E-Coli passes through dogs with no problem, but is present in stools...and that is the issue, most raw meats contain e-coli, as humans we cook meat to kill that bug.
We are going to put this in a Chubb (Big Sausage) so it can be boiled in the bag to seal in the goodness and not break down the protein quality too much. That way with information on the bacteria present, and the option being there the customer can then decide whether to feed raw or cooked.
Irish regulations are the only regulations I know of in Europe which require testing to this level. While time consuming we are very happy now as this will mean when we go to market we can offer this level of clear traceability to our customers.
On the issue of regurgitation and runny stools, there is something to think about on this. Sometimes dogs react when their diet is changed, and these symptoms will go away as the dog adjusts. I always recommend weaning on to a RAW or FRESH food as this is not as much of a shock to the dogs system.
Also if feeding RAW look for a very good seaweed supplement. We are putting Oceanfeed C-Pet seaweed into our food as it is a canine specific seaweed supplement, which promotes intestinal health. If you are deciding to home feed, you can get this seaweed online.
Good discussion here.
Thank you for this useful information. Re E.coli, the research by Liverpool University on the feeding of raw meat to dogs showed strains that are antibiotic resistant link. (https://www.liverpool.ac.uk/infection-and-global-health/research/pet-health/raw-pet-food/) That is really worrying. The authors address the issue of raw feeding in households where there are vulnerable people:
........ In addition, it is recommended that, households which have very young or old members, or those who are immunocompromised and therefore more susceptible to illness should avoid feeding their animals raw meat diets completely.Companies advise users to practise good hygiene when feeding dogs and cats raw meat but these groups of people might not be in a position to do that.
Darren-Willow Run - I admire your enthusiasm and passion for the food you are about to launch and I hope that this is a success for you. Something you say - and how I wish more pet food producers would follow - is simply the statement viz "when we go to market we can offer this level of clear traceability to our customers". Excellent news indeed!
With no wish to burst any bubbles.... I wanted to gently mention that "E-Coli passes through dogs with no problem," is surely somewhat reliant on further factors, not least the strain of E. Coli and the health of the dog.
Hi I'm new to the forum, but not the site. I have two Tibetan Mastiffs both raw fed, they are both in great condition, healthy and happy, Vets opinion.
I feed a complete Raw diet already made, and treats of reduced price supermarket meat.
I decided raw 12 months before I got my first TM, I researched for and against. All I wanted was when I got my first puppy he would be everything I have written above.
First of all hygiene is a must, you touch anything belong to your dog you immediately wash hands. Kissing not on or near mouth. Wash dogs dishes after every meal, use a good antibacterial spray for work tops or anything else you have touched.

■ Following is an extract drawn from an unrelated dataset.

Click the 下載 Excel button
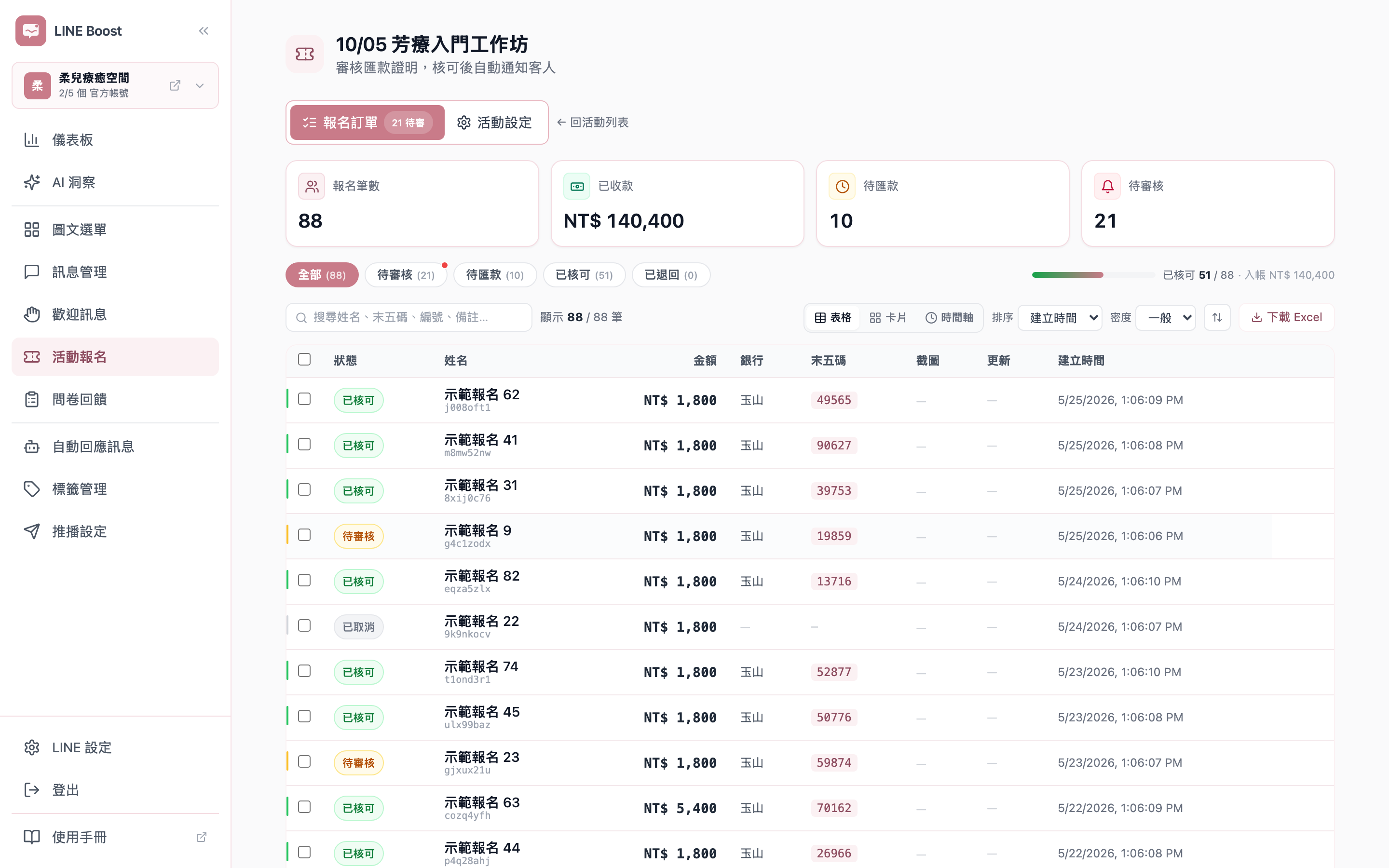The height and width of the screenshot is (868, 1389). click(1286, 317)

I am infact immuno compromised, I have done this now 3 years and so far all is well.
My Grandchildren visit as do other family members, they have meals here, play with the dogs. They too have not had problems.
I'm not saying it couldn't happen, of course it could if you do not stick to strict hygiene. I would think everyone feeding a raw diet or preparing one's own meals with meat, would be thorough with handling and cleaning.
I say try it out, if it's not for you, then you revert back. At least you have tried for your dog.
Thank you again to everyone for their input. Really great useful information. A lot to think about.